In der digitalen Welt wird die Piratenpartei durch diese Berichterstattungen sicher noch mehr Zulauf erhalten, ich war so schon sehr überrascht, wer sich beispielsweise in meiner Twitter-Timeline alles zur Piratenpartei bekannte. Meine Twitter-Homies in Flensburg und Kiel schafften 2,1% bzw. 2,0% Stimmen für die Piraten (2010 ist Landtagswahl in Schleswig-Holstein!). Die Herausforderung zur Bundestagswahl – BTW bitte unterstützt die Piratenpartei mit eurer Unterschrift, damit sie zur Bundestagswahl 2009 antreten kann (ihr müßt sie ja nicht wählen, sondern ihr nur die Möglichkeit geben, gewählt zu werden) – ist, das Parteiprogramm in die analoge Welt zu transportieren, gerade die Punkte Schutz der Privatsphäre und Datenschutz sollten angesichts der immer wieder auftretenden Datenaffären auf offene Ohren treffen.

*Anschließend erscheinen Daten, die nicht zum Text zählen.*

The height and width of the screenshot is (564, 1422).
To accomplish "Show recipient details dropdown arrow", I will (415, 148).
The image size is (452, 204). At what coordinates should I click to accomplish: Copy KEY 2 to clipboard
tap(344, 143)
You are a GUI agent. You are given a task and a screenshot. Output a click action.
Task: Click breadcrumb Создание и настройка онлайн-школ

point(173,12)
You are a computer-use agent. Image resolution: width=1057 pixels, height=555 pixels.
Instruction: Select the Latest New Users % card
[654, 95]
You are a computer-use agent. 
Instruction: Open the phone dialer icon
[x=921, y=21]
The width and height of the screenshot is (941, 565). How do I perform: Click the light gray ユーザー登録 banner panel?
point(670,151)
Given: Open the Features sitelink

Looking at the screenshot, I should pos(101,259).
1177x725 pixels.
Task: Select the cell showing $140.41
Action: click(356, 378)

Sehr gut machte das Jens Seipenbusch schon im September 2007 beim Elektrischen Reporter:

DirektTeil1

DirektTeil2

Es gibt also genug Punkte im Programm, die über „möglichst viel Zeug kostenlos herunterladen“ hinausgehen, das müssen dann nur die Medien auch transportieren.

Ach so, ich möchte natürlich nicht verschweigen, dass es ein Pirat geschafft hat, im Europaparlament festzumachen, denn in Schweden, dem Mutterland der Piratenbewegung, wurde die Piratenpartei mit 7,1% drittstärkste Kraft. Das bedeutet einen Sitz in Brüssel, den Christian Engström besetzen wird.